If we want to combine several regular expressions together we can use `|`.

We can use `()` for groupping which will be useful when dealing with substitutions. Each capturing group, defined by `()` will allow us to use this portion of a matched text when replacing it with something else. We can referer to capturing group by `\X` - (X - number of `()` pair).

In python we have `re` module for handling regular expressions. [Docs](https://docs.python.org/3/library/re.html)

What is available:
- `.findall()` - return all non-overlapping matches of pattern in string, as a list of strings or tuples.
- `.finditer()` - matches are returned one by one, in contrast to `findall` where we get all matches at one, better when dealing with huge texts.
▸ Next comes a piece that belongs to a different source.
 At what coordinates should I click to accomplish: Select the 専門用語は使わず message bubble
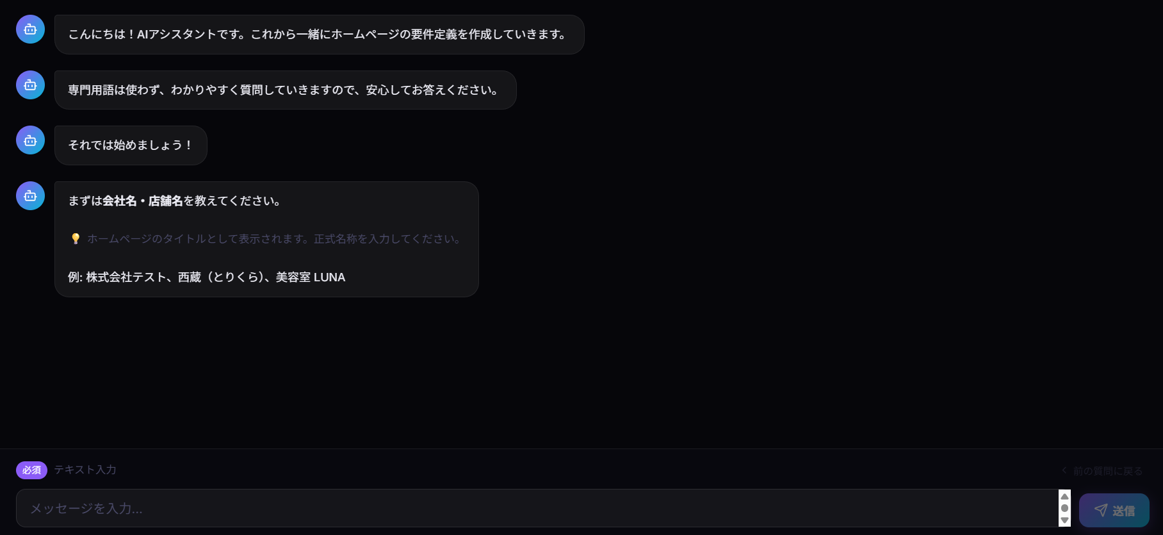coord(284,90)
Instead of a list returns Match object for each match.
- `.search()` - returns the first occurence
- `.match()` - if zero or more characters at the beginning of string match the regular expression pattern, return a corresponding match object.
- `.sub()` - we can look for matches as in the regular expression and replace it with something different.
- `.split()` - we can split a string by a regular expresssion - is similar to string `.split()` method but we have possibility to use regular expression to split a string into parts.

In [1]:
import re

In [2]:
text = """To be or not to be.
ab-abc
31-123
00-123
41-422
123123123-123123123123
1a
1b
1c
2a
3b
4a
13a
"""

In [4]:
matches = re.findall(r'\d{2}-\d{3}', text)
matches

['31-123', '00-123', '41-422', '23-123']

In [6]:
matches = re.findall(r'(\d{2})-(\d{3})', text)
matches

[('31', '123'), ('00', '123'), ('41', '422'), ('23', '123')]

In [9]:
for match in re.finditer(r'(\d{2})-(\d{3})', text):
    print(match, match.group(0), match.group(1))

<re.Match object; span=(27, 33), match='31-123'> 31-123 31
<re.Match object; span=(34, 40), match='00-123'> 00-123 00
<re.Match object; span=(41, 47), match='41-422'> 41-422 41
<re.Match object; span=(55, 61), match='23-123'> 23-123 23


In [12]:
new_text = re.sub(r'(\d{2})-(\d{3})', r'\2-\1', text)
print(text)
print(new_text)

To be or not to be.
ab-abc
31-123
00-123
41-422
123123123-123123123123
1a
1b
1c
2a
3b
4a
13a

To be or not to be.
ab-abc
123-31
123-00
422-41
1231231123-23123123123
1a
1b
1c
2a
3b
4a
13a